Stochastic volatility (SV) models provide more realistic and flexible alternatives to ARCH-type models for describing time-varying volatility exhibited in many financial time series. They belong to the wide class of nonlinear state-space models. As classical parameter estimation for SV models is difficult due to the intractable form of the likelihood, Bayesian approaches using Markov chain Monte Carlo (MCMC) techniques for posterior computations have been suggested. In this paper, an efficient MCMC algorithm for posterior computation in SV models is presented. It is related to the integration sampler of Kim et al.(1998) but does not need an offset mixture of normals approximation to the likelihood. Instead, the extended Kalman Filter is combined with the Laplace approximation to compute the likelihood function by integrating out all unknown system states. We make use of automatic differentiation in computing the posterior mode and in designing an efficient Metropolis--Hastings algorithm.
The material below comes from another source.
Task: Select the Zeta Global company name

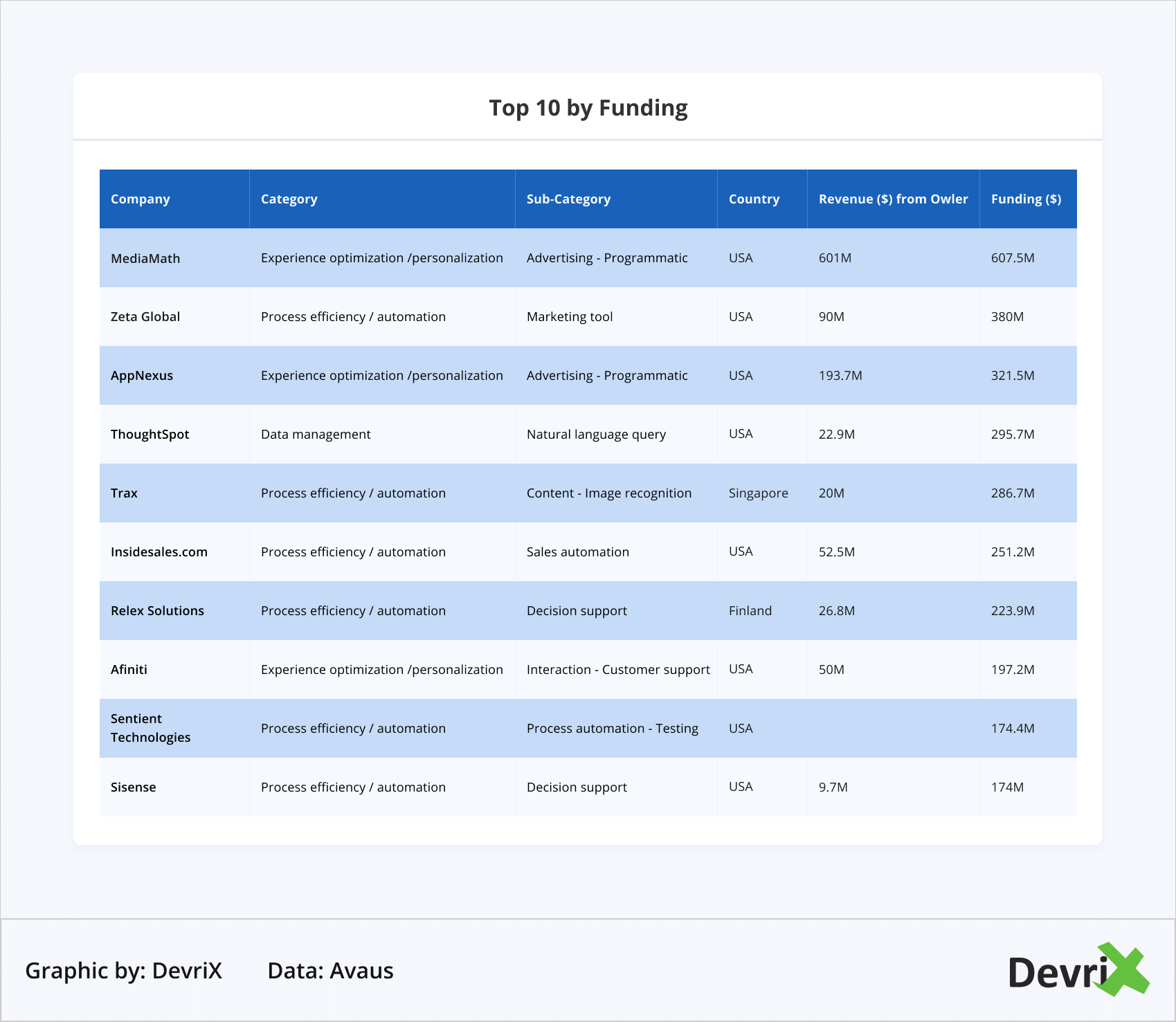Action: 145,317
We compare the new algorithm to the single-update Gibbs sampler and the integration sampler using a well-known time series of pound/dollar exchange rates. Copyright Royal Economic Society, 2003

Suggested Citation

  • Renate Meyer & David A. Fournier & Andreas Berg, 2003. "Stochastic volatility: Bayesian computation using automatic differentiation and the extended Kalman filter," Econometrics Journal, Royal Economic Society, vol. 6(2), pages 408-420, December.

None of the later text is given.